Today's doofus is a British burglar, who clearly wasn't well educated in Norse mythology. The Daily Telegraph reports:
Six-foot tall Torvald Alexander, 38, was wearing a red cape and the thunder god's silver-winged helmet when he spotted the raider in his front room rifling through a desk.
Mr Alexander, who runs building firm Alexander & Summers in Edinburgh, Scotland, said the burglar threw himself out of a first floor window of his £350,000 home in the Inverleith area of the city after being caught red handed.
Mr Alexander said: "As soon as he saw me his eyes went wide with terror.
"He looked like he had had a few drinks and decided to do a late night break in, but he hadn't counted on the God of Thunder living here."
He added: "I had just got back from a fancy dress New Year's party and because I have a Norwegian name I decided to go as Thor.
"It took ages making the cape, helmet and breast plate, and I must admit it was a bit chilly walking home, but when I saw that guy I just went mad and charged at him, my cape flying behind me.
"I think if I had had Thor's hammer with me I might have scared him to death."
Norse legend Thor has a magical hammer, called Mjolnir, which returns to him after knocking out his enemies foe magically returns to the superhero. It can also throw lightning bolts at enemies.
Mr Alexander said that the burglar had not managed to steal anything, but had left his shoes at the scene.
He said: "He had obviously taken off his shoes to creep about in silence, but when he saw me he just jumped out of the window in his socks.
"It will make him think again before breaking into other people's homes. Hopefully it's taught him a lesson."
Mr Alexander said he was contacting police and was going to hand over the burglar's shoes in the hope police can trace him.
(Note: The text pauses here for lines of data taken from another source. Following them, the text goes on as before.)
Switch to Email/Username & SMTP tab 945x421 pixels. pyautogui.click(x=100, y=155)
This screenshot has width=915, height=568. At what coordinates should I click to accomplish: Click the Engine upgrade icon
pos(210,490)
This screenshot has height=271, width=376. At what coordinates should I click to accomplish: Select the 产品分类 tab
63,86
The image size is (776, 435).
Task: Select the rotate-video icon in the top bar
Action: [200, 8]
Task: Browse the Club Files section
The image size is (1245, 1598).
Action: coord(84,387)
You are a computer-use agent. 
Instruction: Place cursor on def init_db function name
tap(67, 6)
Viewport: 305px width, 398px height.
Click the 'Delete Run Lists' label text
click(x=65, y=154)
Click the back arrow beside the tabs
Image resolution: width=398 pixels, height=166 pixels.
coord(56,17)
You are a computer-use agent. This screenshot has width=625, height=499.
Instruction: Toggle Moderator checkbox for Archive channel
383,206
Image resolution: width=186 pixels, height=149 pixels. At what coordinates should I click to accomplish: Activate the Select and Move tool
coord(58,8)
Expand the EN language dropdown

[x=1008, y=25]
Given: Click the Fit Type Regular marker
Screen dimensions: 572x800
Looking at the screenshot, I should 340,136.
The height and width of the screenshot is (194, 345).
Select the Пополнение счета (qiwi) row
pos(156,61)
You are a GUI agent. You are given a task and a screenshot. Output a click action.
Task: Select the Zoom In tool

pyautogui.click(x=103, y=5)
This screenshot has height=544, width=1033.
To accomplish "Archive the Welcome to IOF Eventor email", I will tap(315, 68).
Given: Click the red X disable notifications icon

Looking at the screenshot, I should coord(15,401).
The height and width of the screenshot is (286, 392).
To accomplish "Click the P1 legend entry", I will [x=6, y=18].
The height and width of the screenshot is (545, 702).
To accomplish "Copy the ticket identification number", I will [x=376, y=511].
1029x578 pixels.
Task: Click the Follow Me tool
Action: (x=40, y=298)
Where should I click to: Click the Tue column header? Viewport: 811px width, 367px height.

I'd dearly love to know what that burglar was thinking as he saw the 'God of Thunder' charging at him . . .
Peter
4 comments:
"I'd dearly love to know what that burglar was thinking as he saw the 'God of Thunder' charging at him . . ."
Isn't it clear? He BOLTED.
Antibubba
I somehow doubt he was doing much thinking, just wetting his pants...
Frankly? If I saw that guy coming at me pissed off, it wouldn't matter if he was dressed in a nice business suit, I'd be Alarmed.
He must've had more than a few before the break-in, as had I seen the God of Tinfoil running at me, I'd've fallen down laughing and ended up in the clink!